2. Di Ruggiero, E., Zarowsky, C., Frank, J., Mhatre, S., Aslanyan, G., Perry, A., & Previsich, N. (2006). Coordinating Canada’s research response to global health challenges: The Global Health Research Initiative. Canadian Journal of Public Health/Revue Canadienne de Sante’e Publique, 29-31.
Article Summary: The Global Health Research Initiative (GHRI) involving the Canadian International Development Agency, the Canadian Institutes of Health Research, Health Canada and the International Development Research Centre seeks to coordinate Canada’s research response to global health challenges. In light of numerous calls to action both nationally and internationally, an orientation to applied health policy and systems research, and to public health research and its application is required to redress global inequalities in wealth and health and to tackle well-documented constraints to achieving the United Nations Millennium Development Goals. Over the last four years, the GHRI has funded close to 70 research program development and pilot projects. However, longer-term investment is needed. The proposed dollars 100 million Teasdale-Corti Global Health Research Partnership Program is such a response, and is intended to support teams of researchers and research users to develop, test and implement innovative approaches to strengthening institutional capacity, especially in low- and middle-income countries; to generating knowledge and its effective application to improve the health of populations, especially those most vulnerable; and to strengthen health systems in those countries. While Canada stands poised to act, concerted leadership and resources are still required to support “research that matters” for health and development in low- and middle-income countries.

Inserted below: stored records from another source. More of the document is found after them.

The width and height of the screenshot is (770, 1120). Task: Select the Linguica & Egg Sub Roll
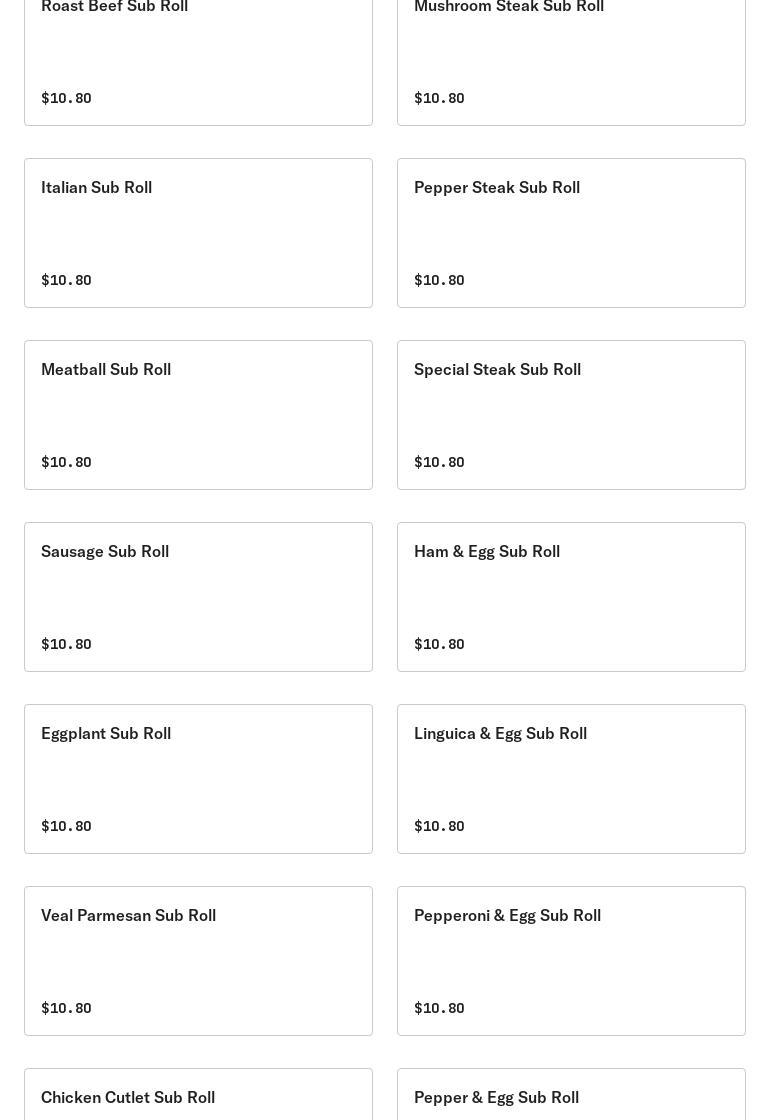click(571, 779)
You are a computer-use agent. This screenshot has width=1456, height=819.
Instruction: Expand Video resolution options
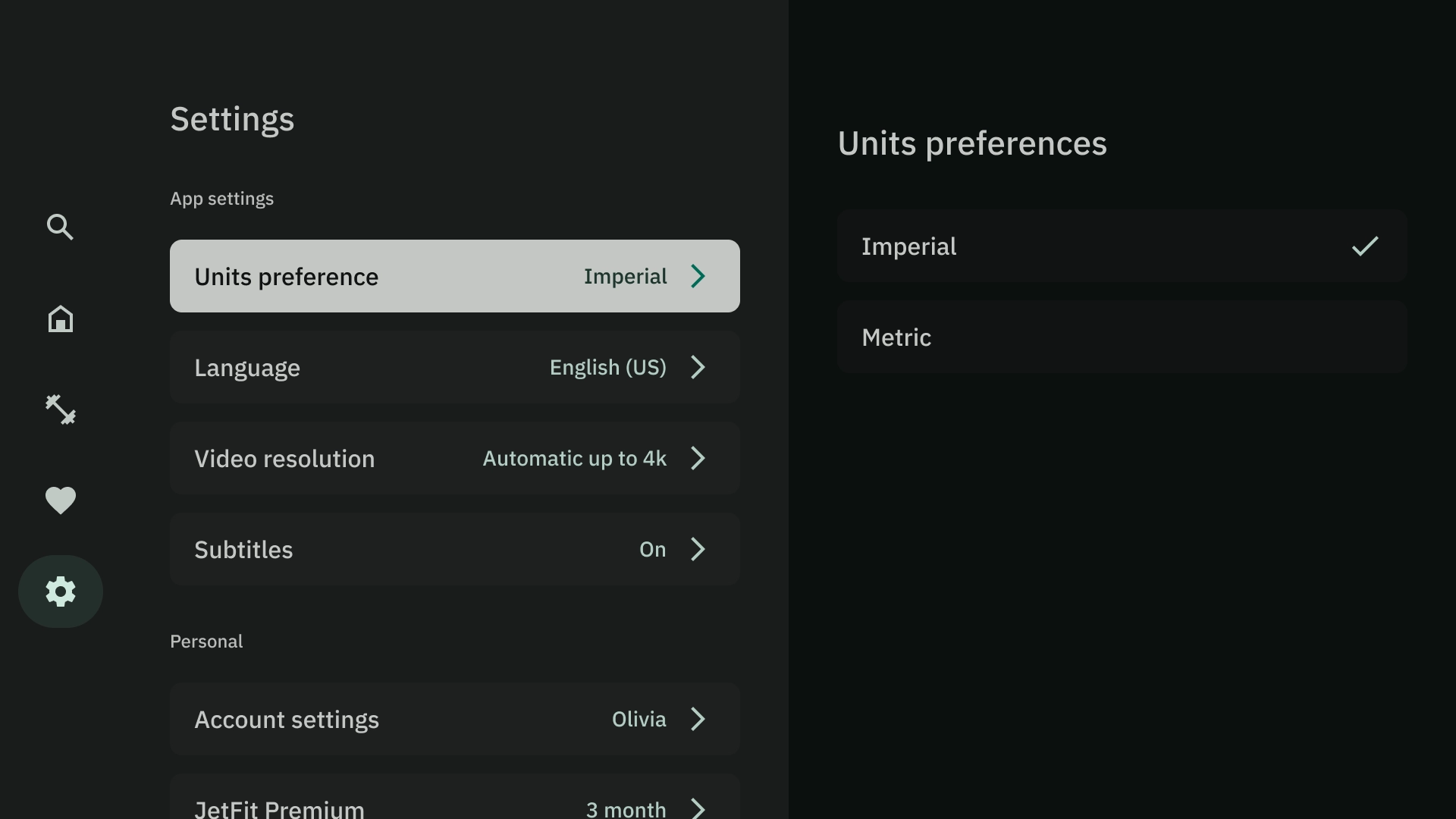tap(454, 458)
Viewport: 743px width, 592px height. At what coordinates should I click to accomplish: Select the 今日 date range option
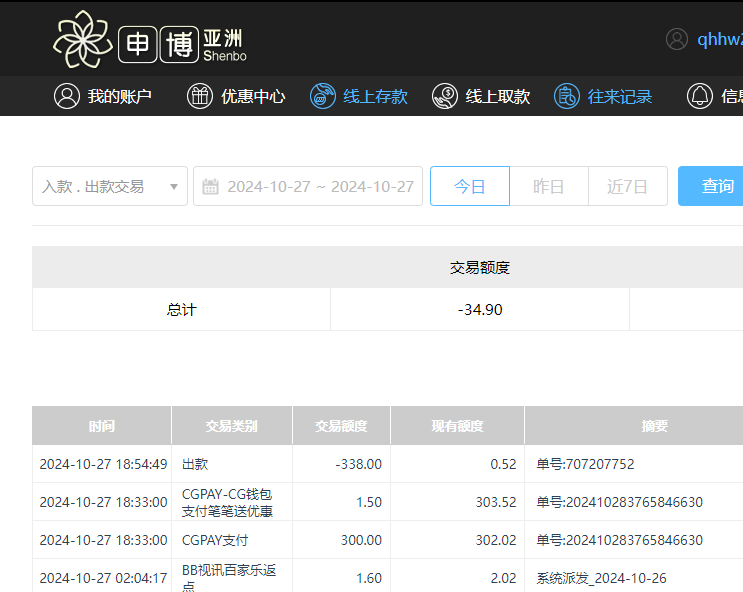[x=470, y=187]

3. Neufeld, V. R., & Spiegel, J. (2006). Canada and global health research: 2005 update. Canadian Journal of Public Health/Revue Canadienne de Sante’e Publique, 39-41.
Article Summary: From a global perspective, large disparities persist between the focus of health research investments and the global burden of illness. Over the past four years, Canadian efforts to address these disparities have steadily increased. The objectives of this paper are to present these recent achievements and to highlight continuing challenges. We summarize the activities of two complementary Canadian initiatives, both aimed at increasing Canada’s investment and involvement in global health research. They are the Global Health Research Initiative–a partnership involving four federal agencies; and the Canadian Coalition for Global Health Research–a not-for-profit membership organization. Several achievements include: increased investment in global health research; increased knowledge production and use through “South-Canada” partnerships; stronger advocacy and increased awareness; enhanced capacity development; and improved coordination and communication. Based on these achievements, important current and future challenges are identified. They include: more coherent resource allocation; more focussed health research priorities; and the need to maintain and build momentum.

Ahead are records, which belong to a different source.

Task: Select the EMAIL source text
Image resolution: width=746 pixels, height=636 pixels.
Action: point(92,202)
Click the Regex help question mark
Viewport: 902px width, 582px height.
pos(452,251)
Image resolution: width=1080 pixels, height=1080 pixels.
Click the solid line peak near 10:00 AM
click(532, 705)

4. Stephen, C., & Daibes, I. (2010). Defining features of the practice of global health research: An examination of 14 global health research teams. Global Health Action, 3.
Article Summary: This paper strives to develop a pragmatic view of the scope of practice and core characteristics of global health research (GHR) by examining the activities of 14 Canadian-funded global health teams that were in the process of implementing research programs.